It was only later that I realized the value of being bored was actually pretty high. Being bored is a kind of diagnostic for the gap between what you might be interested in and your current environment. But now it is an act of significant discipline to say, “I’m going to stare out the window. I’m going to schedule some time to stare out the window.” The endless gratification offered up by our devices means that the experience of reading in particular now becomes something we have to choose to do.

The social piece of reading is a kind of penumbra. It’s something that forms around the text and after the fact. The feature of “highlight this passage and immediately see how many other people have highlighted it”? I mean, ZOMG, no. I want my own thoughts rendered as the most recent entry in the constant, long-running popularity contest that is the Internet – in real-time. Pick it up and do anything you like with it. Tell me later who else liked it. Show them to me, introduce them to me, whatever — not right now. Right now I’m reading.

Shirky writes more here — part of a fascinating series on the future of reading (for good or ill).

Nick Carr adds:

We don’t like being bored because boredom is the absence of engaging stimulus, but boredom is valuable because it requires us to fill that absence out of our own resources, which is process of discovery, of doors opening. The pain of boredom is a spur to action, but because it’s pain we’re happy to avoid it. Gadgetry means never having to feel that pain, or that spur. The web expands to fill all boredom.
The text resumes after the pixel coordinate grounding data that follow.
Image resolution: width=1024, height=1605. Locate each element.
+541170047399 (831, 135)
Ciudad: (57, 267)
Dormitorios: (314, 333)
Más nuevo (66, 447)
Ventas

That’s dangerous for everyone, but particularly so for kids, who, without boredom’s spur, may never discover what in themselves or in their surroundings is most deeply engaging to them.

I’m sure neither author means to suggest that reading physical books is boring. But it does require a qualitatively different kind of attention than the restless browsing that typically happens on the Net, or the multitasking that our new devices make all too easy.

(h/t The Dish; image via CEN)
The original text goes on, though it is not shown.